Note the central role of value estimation:

Rewards are primary, whereas values are predictions of rewards (secondary). Nevertheless, actions are based on value-judgments, rather than judgments of rewards:

We seek actions that bring about states of highest value, not highest reward… (Sutton & Barto, 2018, p. 6)

Unfortunately, it is much harder to determine values than it is to determine rewards. Rewards are basically given directly by the environment, but values must be estimated and re-estimated from the sequences of observations an agent makes over its entire lifetime. (Sutton & Barto, 2018, p. 6)

1.1.4 Limitations and scope

  • Reliance on the notion of an environmental state: Any information about the relevant environment. Input to policy, value function, and model, and output of model. (Disclaimer: This book focuses on decision-making, not construction of the state signal.)

  • Focus on learning from interaction to estimate value functions, rather than optimization methods like evolutionary processes (i.e., states not experienced by individual learner). Evolutionary methods are not well-suited for solving RL problems.

1.1.5 Extended example: Tic-tac-toe

In the game of TTT, a skilled player never loses. Thus, assume we play an imperfect opponent:

  • Goal: Maximize our chance of winning (i.e., a row/column/diagonal of XXX, when playing Xs)
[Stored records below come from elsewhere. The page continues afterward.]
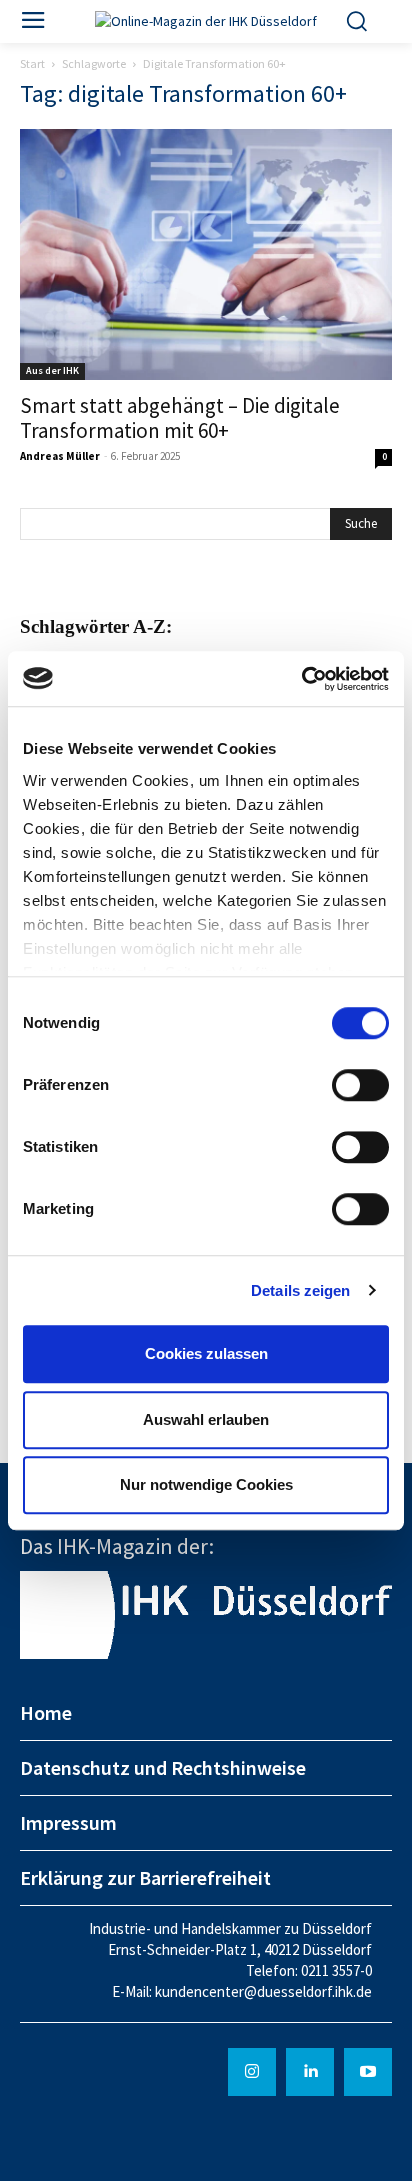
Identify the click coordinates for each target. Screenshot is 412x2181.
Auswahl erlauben (206, 1419)
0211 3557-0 (336, 1970)
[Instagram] (252, 2072)
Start (32, 63)
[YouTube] (368, 2072)
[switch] (360, 1085)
Value function as a table with slots for each possible state; value indicates the probability of winning from that state (e.g., 0 for any state with OOO; 1 for any state with XXX).

  • greedy move: Selecting a move to the state with the highest (estimated) probability of winning

  • exploratory move: Selecting a move at random (i.e., irrespective of its value estimate)

Improving value estimates: After each greedy move, the value of an earlier state is adjusted to be closer to the later state:

\(V(S_t) \leftarrow\ V(S_t) + \alpha [V(S_{t+1}) - V(S_t)]\)

i.e., temporal-difference learning with learning rate/step size parameter \(\alpha\).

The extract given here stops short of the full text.